Aujourd'hui, c'est journée shopping. Nous avons prévu d'aller à une grosse soirée ce soir et pour cela, nous devons nous acheter des tenues « à tomber par terre » selon Romy. Je n'ai jamais vraiment aimé les robes, jupes ou tous les trucs du genre, on a pu le voir pendant le shopping de la dernière fois ; les pantalons me conviennent mieux. Nous sommes enfin tous prêts à partir en ville pour nos achats.

— On prend une voiture et une moto étant donné que nous sommes sept. Qui monte où ? demande Jayden.

— Je prends ma moto. Freya, tu viens ? intervient Treston.

— Moi ? redemandais-je automatiquement.

Il me lance un regard de pitié, c'est vrai que ma question était un peu débile, mais son regard est extrêmement méchant. Comme toujours, me dit ma conscience.

— J'arrive...

Il me passe un casque et j'enjambe la moto pour m'asseoir. Je suis un peu gênée à l'idée de devoir m'accrocher à lui... Je passe tout doucement mes bras autour de sa taille, nous sommes très proches.
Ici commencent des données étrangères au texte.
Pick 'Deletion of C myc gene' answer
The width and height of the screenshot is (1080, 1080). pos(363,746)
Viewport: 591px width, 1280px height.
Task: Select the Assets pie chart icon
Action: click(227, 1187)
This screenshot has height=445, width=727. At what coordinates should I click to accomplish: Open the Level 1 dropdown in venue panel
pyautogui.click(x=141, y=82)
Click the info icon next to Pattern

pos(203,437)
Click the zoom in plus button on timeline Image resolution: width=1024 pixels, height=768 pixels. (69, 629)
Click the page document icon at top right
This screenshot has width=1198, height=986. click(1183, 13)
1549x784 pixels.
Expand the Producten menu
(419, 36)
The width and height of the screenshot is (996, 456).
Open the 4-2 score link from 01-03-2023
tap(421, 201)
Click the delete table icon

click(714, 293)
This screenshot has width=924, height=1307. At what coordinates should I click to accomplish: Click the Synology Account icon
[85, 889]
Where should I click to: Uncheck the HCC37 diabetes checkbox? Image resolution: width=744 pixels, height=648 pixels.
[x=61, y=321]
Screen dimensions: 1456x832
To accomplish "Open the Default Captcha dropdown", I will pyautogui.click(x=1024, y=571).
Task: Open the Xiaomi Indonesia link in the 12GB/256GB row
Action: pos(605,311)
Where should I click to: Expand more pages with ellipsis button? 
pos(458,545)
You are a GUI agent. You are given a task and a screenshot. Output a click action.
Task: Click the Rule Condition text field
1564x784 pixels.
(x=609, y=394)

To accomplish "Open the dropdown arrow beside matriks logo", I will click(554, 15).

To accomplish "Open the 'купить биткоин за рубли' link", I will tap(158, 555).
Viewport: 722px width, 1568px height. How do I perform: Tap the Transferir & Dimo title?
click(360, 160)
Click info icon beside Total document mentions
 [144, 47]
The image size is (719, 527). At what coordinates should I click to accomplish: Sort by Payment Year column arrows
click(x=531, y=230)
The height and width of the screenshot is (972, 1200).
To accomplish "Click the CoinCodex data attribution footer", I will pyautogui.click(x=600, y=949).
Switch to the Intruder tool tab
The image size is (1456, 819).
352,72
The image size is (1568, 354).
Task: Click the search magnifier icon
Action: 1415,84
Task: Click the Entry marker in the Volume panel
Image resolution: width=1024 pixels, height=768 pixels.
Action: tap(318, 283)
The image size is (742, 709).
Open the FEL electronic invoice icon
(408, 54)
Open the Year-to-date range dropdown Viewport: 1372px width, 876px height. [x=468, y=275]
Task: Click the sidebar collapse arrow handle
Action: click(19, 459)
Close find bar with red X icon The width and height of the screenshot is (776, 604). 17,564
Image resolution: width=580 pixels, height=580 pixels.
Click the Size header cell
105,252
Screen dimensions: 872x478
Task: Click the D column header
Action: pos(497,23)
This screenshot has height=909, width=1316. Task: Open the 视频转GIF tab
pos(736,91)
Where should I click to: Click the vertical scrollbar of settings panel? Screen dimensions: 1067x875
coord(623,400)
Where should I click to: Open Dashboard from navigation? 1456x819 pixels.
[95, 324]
Mon cœur s'emballe légèrement, il m'est rarement arrivé de me retrouver aussi collée à un garçon. Le seul dont j'étais physiquement proche était mon frère. Il démarre doucement la moto pour partir en direction du centre commercial.

— Tu es bien accrochée ? me demande-t-il.

— Oui, dis-je en resserrant automatiquement mes bras autour de sa taille.

— Parfait, dit-il en accélérant à toute vitesse.

Cette rapidité soudaine me surprend et me plaque encore plus contre lui. Il roule énormément vite alors que nous sommes en pleine ville, on va finir par avoir un accident s'il continue comme ça. Il prend le virage à une vitesse folle, il n'a vraiment peur de rien. Mon cœur bat très rapidement. Le prochain virage est assez sec et il ne ralentit pas, mes yeux se ferment automatiquement, je ne veux pas voir ça. Quelques secondes plus tard, ils s'ouvrent à nouveau. Je me rends compte que je ne crains pas la vitesse à laquelle Treston roule, je ressens plutôt de la joie et de l'excitation. L'adrénaline a pris part dans tout mon corps, c'est elle qui contrôle mes actes et mes pensées maintenant.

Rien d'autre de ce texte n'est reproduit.